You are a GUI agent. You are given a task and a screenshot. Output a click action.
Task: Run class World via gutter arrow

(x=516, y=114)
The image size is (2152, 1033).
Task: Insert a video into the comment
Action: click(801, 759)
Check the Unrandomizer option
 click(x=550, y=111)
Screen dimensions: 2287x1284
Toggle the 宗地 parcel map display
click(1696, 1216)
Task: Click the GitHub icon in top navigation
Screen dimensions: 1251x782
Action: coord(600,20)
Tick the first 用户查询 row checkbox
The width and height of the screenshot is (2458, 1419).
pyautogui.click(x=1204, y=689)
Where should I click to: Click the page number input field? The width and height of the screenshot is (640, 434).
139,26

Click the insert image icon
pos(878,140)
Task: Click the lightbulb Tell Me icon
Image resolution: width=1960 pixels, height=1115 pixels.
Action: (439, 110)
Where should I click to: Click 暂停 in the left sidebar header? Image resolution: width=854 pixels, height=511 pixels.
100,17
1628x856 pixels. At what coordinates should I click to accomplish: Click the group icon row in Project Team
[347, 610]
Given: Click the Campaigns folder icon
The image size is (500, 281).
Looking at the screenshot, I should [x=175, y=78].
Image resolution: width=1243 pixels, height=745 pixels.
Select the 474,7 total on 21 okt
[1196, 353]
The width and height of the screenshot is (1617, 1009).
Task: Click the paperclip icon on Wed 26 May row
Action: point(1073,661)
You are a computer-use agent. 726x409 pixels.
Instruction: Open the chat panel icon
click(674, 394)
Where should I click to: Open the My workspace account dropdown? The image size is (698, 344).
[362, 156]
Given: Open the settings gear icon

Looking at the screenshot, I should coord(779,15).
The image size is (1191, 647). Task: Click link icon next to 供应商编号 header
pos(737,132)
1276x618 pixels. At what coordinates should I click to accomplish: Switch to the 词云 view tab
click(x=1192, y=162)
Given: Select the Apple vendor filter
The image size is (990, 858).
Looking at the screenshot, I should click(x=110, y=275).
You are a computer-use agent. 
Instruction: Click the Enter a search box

====================

**Your instructions:** Reproduce each line of the entries above from the one containing "The image size is (990, 858)." through the last, exactly, and no other line.

**Answer space:**
The image size is (990, 858).
Looking at the screenshot, I should click(x=110, y=275).
You are a computer-use agent. 
Instruction: Click the Enter a search box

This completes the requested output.